Resampling to Isotropic: Signal Processing Theory

(Bryce Besler) #1

Hi ITK Community!

Sanity check here about Nyquist-Shannon sampling theorem and resampling images to be isotropic. I have read through the online example [1]. I have also read the sinc approximation paper [2].

Setup I have CT data that is captured at 0.5 x 0.5 x 2.0 mm resolution. I want my data in 1.0 x 1.0 x 1.0 mm resolution for quantification purposes (FEA, actually).

Theory Following classsic DSP theory, I would do the following.

I apply a low pass filter (say Gaussian) in the X and Y directions at a spatial frequency of 0.5 mm^-1 (Sampling frequency is 1 mm^-1 so Nyquist frequency is 0.5 mm^-1).

Then, I would drop samples in X and Y and zero order hold in Z.

Then, I would apply a low pass filter in Z at 0.5 mm^-1.

This all makes sense from a classic DSP approach. I avoid aliasing in X and Y with prefiltering and I get a reconstructed filter with postfiltering in Z.

Interpolation Filter The problem arrises with the concept of interpolation in the ITK Resample filter.

In the online example [1], X and Y are blurred with a Gaussian filter and a linear interpolator is used for resampling. Let’s say I use a Hamming Windowed Sinc interpolator. I map a point from the isotropic image to the fixed image, sample by convolving the Hamming Windowed Sinc, and store that value. This effectively causes blurring in my input image, similar to the effect of prefiltering.

Question If I use a proper interpolation filter (3rd order BSpline, windowed sinc) I do not have to prefilter my image. I will have minimal aliasing because I am effectively prefiltering my image in the interpolator. Is this correct?

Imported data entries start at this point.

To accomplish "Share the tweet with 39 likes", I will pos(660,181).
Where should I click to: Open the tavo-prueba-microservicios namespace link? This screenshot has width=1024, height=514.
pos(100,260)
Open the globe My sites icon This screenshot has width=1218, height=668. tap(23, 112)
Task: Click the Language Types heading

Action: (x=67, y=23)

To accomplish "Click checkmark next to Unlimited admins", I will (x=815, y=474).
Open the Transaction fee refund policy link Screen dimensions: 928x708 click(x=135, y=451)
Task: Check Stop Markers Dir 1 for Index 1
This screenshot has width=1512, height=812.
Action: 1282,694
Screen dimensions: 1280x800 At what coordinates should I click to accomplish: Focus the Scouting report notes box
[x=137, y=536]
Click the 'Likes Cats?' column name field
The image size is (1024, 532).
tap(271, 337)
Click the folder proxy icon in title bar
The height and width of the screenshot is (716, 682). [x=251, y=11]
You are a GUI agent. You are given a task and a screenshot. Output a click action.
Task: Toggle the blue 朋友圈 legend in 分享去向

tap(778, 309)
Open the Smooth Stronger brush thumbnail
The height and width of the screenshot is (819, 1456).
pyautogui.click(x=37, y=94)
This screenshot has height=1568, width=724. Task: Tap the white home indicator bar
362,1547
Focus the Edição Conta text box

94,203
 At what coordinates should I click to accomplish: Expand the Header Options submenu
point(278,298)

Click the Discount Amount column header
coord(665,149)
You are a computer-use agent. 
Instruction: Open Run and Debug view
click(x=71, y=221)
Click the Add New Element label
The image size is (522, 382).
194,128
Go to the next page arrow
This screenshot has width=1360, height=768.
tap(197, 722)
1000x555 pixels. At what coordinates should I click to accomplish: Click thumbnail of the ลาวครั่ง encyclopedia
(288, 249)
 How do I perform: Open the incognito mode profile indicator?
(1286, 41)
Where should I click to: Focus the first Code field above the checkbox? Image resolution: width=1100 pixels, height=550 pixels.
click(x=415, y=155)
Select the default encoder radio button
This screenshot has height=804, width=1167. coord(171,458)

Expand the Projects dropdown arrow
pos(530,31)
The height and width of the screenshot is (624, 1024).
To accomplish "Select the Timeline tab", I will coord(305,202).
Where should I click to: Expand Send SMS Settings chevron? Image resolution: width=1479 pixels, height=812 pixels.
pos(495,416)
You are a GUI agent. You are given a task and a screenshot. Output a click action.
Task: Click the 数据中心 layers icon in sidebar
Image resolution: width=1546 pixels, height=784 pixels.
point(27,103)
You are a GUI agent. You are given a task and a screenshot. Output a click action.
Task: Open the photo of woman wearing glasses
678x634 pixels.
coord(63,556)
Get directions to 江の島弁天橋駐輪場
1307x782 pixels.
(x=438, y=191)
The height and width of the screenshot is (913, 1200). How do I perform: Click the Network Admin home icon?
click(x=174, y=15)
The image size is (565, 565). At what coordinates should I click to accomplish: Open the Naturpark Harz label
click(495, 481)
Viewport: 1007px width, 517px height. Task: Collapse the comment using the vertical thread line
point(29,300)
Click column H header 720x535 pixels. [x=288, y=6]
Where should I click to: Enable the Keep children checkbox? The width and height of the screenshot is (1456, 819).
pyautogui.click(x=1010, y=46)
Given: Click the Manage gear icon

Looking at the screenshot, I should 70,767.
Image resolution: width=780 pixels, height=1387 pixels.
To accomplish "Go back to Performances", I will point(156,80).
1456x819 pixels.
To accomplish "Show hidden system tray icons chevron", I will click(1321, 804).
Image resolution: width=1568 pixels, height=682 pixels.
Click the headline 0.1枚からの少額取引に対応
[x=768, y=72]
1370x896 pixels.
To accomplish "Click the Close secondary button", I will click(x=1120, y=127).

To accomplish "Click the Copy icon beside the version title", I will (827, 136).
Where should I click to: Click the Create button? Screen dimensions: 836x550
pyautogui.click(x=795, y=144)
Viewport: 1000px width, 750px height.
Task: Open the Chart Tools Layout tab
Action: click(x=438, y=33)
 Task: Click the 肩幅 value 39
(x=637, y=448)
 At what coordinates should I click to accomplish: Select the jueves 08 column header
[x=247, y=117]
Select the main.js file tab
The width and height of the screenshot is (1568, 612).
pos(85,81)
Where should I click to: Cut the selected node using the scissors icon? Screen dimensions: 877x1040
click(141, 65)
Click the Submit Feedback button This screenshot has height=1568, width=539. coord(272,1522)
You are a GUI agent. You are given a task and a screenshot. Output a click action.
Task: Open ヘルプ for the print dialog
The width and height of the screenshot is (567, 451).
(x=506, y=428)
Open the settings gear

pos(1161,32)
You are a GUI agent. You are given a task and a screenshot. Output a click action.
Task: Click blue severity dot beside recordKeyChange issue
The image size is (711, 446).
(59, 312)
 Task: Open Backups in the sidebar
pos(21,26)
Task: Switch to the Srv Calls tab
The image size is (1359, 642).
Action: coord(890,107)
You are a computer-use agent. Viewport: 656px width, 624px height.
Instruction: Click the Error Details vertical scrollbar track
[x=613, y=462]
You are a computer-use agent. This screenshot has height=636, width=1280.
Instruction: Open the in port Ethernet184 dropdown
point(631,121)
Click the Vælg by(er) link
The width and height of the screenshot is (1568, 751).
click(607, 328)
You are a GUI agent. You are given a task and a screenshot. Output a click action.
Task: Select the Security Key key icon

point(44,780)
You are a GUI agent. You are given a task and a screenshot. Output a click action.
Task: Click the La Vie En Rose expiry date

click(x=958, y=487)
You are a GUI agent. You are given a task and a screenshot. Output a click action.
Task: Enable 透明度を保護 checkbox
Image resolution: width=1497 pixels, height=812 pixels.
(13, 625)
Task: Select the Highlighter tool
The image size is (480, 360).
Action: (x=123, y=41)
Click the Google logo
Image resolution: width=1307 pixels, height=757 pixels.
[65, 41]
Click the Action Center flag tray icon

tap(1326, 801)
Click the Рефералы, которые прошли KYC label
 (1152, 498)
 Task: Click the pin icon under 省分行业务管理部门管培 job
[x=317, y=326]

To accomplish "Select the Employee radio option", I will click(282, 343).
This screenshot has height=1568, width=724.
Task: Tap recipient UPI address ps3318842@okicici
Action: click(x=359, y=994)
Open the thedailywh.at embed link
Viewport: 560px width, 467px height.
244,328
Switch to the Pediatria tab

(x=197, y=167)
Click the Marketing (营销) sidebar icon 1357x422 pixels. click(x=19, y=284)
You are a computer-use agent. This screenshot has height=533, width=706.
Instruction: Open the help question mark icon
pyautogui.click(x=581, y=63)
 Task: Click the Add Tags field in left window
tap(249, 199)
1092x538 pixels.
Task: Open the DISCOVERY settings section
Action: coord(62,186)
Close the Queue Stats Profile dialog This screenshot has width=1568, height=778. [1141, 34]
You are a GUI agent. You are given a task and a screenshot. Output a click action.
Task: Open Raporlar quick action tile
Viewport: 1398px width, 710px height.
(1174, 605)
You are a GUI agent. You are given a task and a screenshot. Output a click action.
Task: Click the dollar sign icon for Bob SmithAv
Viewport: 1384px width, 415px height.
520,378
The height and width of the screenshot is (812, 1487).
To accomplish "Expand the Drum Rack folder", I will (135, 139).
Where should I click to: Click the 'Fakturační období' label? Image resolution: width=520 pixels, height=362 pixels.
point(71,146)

(Pablo Hernandez-Cerdan) #2

I think so.

Have a look at:

(Bryce Besler) #3

Thank you for the example! Here they’re doing 3rd order BSpline interpolation, no prefiltering. This agrees with my understanding.

Thank You!

(Simon Warfield) #4

A good explanation of the difference between prefiltering and interpolating, and what has been called ‘generalized interpolation’ is available here:

ITK implements a version of the code that is here:

and is also explained in this paper:
Unser et al. https://doi-org/10.1109/78.193220

(Pablo Hernandez-Cerdan) #5

What a good and complete description
Thanks @warfield.

We should create a sticky post holding high-quality papers/reviews like that on important topics.

(Bryce Besler) #6

Wow, thank you @warfield. That was a journey.

I’m going to check my understanding here.

Interpolation Represent the continuous signal as the convolution of the discrete signal with an interpolation function.

Generalized Interpolation Represent the continuous signal as the convolution of a coefficient image and basis functions. The distinction is to calculate the coefficients from the image before interpolating (don’t assume the coefficients are the discrete signal).

From what I’m reading, antialias depends on your implementation. If decimation is implemented (Unser et al. https://doi-org/10.1109/78.193220, section D. Least Squares Fitting), then this acts like the antialiasing filter.

So, in general, antialias filtering is needed. Interpolation provides a continuous representation for the discrete signal. Since you want to store that signal with fewer samples, you need to remove frequency content above the Nyquest sample frequency before building a representation (i.e. before resampling).

For the implementation in ITK, antialiasing filter is needed as per the example.

This raises concerns about how I’ve been doing my registrations! I suppose you should always register to a high resolution image so you don’t need antialias filtering, among other reasons (fidelity, etc.)

P.S. I was mixing up the terms prefilteringand antialias filtering. Antialias filtering means to remove frequency content for discrete representation. Prefiltering, in the context of interpolation, means to determine the coefficients.